W3C home > Mailing lists > Public > whatwg@whatwg.org > January 2011

[whatwg] Limiting the amount of downloaded but not watched video

From: Glenn Maynard <glenn@zewt.org>
Date: Sun, 23 Jan 2011 06:13:15 -0500
Message-ID: <AANLkTim972UDyp+0ZLVQsrAjn8YYimMKn-tMSxzSM5vS@mail.gmail.com>
On Sun, Jan 23, 2011 at 5:24 AM, Philip J?genstedt <philipj at opera.com>
>> I do think that in the basic case of a user pressing play on a video
>> player, it's good to be able to make that respond instantly rather
>> than waiting for a round-trip to begin playing.
> Have you found this to be an actual problem in Firefox, which does suspend
> download after reaching HAVE_METADATA?

It's not a big problem, but a user experience one: user interfaces are
cleaner when they're immediately responsive.  I'd sooner give a crisp
interface to users than one that feels delayed.

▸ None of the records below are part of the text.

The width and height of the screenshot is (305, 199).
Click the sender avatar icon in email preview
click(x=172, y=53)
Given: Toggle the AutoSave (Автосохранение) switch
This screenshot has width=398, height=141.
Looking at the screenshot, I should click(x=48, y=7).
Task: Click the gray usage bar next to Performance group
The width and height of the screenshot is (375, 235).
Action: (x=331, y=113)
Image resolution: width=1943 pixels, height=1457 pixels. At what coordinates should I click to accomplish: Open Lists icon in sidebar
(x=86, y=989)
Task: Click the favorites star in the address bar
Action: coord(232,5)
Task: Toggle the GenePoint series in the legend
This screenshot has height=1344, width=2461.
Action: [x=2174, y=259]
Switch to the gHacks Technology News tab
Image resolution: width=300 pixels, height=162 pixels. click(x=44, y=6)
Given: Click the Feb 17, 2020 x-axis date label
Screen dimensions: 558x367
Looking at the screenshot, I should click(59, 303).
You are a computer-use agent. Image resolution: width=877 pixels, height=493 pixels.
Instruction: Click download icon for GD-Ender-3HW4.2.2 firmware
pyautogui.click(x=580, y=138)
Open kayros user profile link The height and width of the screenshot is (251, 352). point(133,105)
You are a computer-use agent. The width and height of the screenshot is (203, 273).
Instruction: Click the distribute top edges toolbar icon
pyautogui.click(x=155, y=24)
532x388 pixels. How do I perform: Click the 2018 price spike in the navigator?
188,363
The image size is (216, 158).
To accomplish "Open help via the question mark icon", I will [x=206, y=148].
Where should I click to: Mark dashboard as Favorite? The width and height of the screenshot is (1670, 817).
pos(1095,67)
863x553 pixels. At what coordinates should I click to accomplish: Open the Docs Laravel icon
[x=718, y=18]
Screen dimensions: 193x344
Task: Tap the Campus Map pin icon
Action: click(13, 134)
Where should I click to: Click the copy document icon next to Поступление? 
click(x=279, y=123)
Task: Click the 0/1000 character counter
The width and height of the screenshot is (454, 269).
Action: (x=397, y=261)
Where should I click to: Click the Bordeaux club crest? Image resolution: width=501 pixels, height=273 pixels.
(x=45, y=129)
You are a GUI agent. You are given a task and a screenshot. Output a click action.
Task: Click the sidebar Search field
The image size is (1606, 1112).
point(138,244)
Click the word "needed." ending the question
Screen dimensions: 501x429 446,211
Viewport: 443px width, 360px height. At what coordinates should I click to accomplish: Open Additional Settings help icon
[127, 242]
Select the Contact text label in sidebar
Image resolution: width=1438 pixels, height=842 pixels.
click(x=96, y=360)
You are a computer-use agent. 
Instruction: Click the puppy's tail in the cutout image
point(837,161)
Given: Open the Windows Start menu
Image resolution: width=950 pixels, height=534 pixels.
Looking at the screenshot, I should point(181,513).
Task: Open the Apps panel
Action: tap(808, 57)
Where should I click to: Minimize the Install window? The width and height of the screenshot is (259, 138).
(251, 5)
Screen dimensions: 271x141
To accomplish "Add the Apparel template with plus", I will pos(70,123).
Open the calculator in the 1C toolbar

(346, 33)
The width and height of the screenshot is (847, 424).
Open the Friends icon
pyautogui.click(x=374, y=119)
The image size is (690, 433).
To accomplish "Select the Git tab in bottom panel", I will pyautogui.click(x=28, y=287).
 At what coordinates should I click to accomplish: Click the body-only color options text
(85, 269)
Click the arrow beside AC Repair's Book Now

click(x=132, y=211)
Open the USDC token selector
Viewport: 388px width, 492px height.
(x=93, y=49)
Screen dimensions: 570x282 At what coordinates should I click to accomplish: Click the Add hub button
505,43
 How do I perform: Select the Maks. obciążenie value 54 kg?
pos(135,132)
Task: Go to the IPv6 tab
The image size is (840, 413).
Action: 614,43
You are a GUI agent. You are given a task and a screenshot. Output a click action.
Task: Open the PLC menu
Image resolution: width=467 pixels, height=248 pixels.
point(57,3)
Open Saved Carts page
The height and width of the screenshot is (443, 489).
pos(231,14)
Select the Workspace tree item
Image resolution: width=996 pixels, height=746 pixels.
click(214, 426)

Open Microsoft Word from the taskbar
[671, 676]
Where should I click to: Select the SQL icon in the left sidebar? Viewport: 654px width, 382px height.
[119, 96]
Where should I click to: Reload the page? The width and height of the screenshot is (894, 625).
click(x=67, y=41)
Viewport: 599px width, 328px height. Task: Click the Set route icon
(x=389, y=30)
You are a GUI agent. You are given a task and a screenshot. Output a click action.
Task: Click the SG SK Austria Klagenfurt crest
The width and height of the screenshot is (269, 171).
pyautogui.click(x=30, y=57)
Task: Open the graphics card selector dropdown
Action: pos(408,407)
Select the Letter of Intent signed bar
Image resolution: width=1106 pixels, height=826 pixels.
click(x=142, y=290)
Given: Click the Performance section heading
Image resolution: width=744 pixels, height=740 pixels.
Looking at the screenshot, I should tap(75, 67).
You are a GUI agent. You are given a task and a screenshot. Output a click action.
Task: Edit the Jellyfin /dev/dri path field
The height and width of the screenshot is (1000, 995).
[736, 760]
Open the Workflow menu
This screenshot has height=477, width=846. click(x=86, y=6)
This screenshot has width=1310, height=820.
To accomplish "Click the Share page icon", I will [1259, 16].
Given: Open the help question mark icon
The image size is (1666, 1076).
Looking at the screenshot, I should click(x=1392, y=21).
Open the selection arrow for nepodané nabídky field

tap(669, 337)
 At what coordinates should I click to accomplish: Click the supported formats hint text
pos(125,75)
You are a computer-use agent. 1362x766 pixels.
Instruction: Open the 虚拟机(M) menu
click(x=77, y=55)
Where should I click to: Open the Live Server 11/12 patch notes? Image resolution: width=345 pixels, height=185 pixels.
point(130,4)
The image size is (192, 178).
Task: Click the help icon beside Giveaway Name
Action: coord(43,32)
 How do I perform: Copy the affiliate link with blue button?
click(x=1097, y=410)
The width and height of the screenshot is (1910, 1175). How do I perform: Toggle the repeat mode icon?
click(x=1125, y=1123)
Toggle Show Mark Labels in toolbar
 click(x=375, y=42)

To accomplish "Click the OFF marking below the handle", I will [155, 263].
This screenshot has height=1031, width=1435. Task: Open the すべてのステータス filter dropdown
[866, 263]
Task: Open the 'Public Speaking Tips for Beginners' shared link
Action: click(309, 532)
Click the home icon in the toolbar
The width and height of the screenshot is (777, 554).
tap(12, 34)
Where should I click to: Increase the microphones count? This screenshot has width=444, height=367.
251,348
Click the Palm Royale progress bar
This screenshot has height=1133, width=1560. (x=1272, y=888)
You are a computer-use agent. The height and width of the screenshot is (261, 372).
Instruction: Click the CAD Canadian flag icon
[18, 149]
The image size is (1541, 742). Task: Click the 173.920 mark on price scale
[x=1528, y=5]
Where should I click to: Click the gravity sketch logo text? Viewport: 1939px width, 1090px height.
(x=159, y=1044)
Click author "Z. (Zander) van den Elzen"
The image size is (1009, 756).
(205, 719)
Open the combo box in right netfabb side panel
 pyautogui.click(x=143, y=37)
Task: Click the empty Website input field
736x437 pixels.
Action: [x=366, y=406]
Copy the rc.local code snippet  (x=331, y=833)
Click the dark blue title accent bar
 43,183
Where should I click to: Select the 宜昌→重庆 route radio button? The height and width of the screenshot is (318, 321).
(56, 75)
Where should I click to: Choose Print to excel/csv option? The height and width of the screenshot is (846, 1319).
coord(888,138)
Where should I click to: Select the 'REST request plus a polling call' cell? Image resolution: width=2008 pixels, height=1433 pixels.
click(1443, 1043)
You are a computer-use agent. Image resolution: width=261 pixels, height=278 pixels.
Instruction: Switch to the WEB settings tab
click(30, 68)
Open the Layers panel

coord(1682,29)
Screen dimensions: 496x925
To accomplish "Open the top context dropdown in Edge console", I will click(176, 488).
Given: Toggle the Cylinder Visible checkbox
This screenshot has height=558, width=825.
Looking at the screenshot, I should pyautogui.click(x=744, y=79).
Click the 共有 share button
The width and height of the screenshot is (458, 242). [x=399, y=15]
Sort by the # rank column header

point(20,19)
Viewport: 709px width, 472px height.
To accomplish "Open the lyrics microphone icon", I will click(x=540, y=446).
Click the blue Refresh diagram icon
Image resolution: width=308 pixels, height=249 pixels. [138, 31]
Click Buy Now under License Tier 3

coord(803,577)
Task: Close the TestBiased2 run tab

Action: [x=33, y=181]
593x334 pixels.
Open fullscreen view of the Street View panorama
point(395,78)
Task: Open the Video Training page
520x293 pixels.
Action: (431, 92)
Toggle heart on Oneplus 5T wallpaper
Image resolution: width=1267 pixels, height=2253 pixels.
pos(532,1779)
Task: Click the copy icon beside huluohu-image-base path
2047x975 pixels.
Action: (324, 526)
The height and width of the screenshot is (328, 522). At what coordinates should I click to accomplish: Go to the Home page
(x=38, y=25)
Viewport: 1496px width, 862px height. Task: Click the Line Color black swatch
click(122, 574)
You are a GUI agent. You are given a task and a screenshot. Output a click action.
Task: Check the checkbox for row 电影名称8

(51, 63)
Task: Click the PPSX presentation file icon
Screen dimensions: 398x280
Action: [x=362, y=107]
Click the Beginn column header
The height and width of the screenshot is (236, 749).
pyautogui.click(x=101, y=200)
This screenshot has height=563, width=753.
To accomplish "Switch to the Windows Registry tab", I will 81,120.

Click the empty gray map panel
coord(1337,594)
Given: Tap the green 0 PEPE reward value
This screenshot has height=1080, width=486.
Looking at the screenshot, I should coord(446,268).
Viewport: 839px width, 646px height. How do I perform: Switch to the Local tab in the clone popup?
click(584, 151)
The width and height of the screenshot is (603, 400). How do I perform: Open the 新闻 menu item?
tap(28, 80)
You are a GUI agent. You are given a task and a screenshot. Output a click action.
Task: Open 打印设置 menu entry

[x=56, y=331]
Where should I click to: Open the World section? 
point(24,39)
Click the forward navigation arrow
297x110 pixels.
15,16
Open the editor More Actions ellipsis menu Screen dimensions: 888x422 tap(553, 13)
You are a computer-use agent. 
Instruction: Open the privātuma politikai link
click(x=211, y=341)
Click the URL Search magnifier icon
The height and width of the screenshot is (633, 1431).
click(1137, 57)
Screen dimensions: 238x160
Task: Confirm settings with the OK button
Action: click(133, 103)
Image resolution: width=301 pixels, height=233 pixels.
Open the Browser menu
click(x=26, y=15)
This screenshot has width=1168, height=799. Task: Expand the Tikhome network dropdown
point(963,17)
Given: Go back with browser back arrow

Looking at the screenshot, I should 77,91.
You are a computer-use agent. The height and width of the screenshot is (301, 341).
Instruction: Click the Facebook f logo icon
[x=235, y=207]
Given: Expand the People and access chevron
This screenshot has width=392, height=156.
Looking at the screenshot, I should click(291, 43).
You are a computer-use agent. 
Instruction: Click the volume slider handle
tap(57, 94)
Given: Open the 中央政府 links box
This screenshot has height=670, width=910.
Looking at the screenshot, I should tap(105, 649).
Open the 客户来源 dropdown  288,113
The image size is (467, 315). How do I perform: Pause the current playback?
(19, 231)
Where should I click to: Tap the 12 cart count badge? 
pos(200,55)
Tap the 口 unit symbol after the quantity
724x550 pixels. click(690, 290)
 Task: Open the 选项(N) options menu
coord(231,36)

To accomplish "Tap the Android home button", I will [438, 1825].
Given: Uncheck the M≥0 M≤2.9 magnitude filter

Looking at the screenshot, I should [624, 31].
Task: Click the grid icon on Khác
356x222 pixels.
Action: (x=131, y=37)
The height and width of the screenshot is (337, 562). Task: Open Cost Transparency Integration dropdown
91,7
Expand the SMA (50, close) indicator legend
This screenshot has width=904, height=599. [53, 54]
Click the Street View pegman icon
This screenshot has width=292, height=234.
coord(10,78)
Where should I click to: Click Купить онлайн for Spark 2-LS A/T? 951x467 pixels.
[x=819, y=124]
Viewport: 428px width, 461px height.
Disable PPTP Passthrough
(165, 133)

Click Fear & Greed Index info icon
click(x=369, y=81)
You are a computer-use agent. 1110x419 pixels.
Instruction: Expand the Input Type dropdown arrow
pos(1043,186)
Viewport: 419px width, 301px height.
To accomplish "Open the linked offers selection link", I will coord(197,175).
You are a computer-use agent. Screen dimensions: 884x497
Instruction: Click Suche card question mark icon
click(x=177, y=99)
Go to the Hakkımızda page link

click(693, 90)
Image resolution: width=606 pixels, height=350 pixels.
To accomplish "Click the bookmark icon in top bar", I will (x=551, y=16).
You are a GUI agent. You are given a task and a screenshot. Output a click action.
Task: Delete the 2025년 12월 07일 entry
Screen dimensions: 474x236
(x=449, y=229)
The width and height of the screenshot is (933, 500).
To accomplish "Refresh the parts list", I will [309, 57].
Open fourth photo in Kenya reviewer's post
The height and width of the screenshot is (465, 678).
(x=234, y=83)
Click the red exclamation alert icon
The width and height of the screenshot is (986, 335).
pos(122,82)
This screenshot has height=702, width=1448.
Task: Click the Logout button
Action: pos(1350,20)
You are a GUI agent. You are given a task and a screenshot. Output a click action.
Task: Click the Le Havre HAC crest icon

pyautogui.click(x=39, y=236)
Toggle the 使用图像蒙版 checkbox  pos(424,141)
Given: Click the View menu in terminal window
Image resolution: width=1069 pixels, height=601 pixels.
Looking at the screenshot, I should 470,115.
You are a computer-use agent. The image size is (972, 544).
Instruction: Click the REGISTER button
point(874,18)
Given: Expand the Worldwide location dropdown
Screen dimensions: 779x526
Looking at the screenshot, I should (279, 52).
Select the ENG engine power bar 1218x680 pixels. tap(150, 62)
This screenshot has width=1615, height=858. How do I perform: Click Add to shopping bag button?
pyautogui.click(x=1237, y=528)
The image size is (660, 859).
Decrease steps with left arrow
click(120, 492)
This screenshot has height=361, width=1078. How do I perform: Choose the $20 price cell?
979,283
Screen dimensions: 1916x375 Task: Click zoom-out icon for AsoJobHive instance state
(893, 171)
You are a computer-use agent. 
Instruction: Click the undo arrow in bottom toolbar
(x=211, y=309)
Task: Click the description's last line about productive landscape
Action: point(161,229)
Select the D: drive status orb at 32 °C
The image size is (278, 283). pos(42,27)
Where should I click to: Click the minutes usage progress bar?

>> Another use case is the background of a game, where you want the video
>> ready to start when gameplay begins.
> For that you should really use <audio preload=auto>, no?

Not if all you want is for the video to start with the rest of the game, and
not to download the whole video.

They're both minor, of course; helpful side-effects of preload=buffer, not
sufficient justifications by themselves.

Hmm.  To get this effect without preload=buffer, you could set preload=auto,
watch the buffered attribute to see when some data is actually downloaded,
then set it to preload=metadata to stop autoloading.  That's a minor hack,
and would need to watch out for browsers that don't autoload on
preload=auto, but it's probably good enough for the above cases.  It'd only
work if runtime changes to preload are applied, which would also be needed
for scripts to implement "preload=auto only when paused".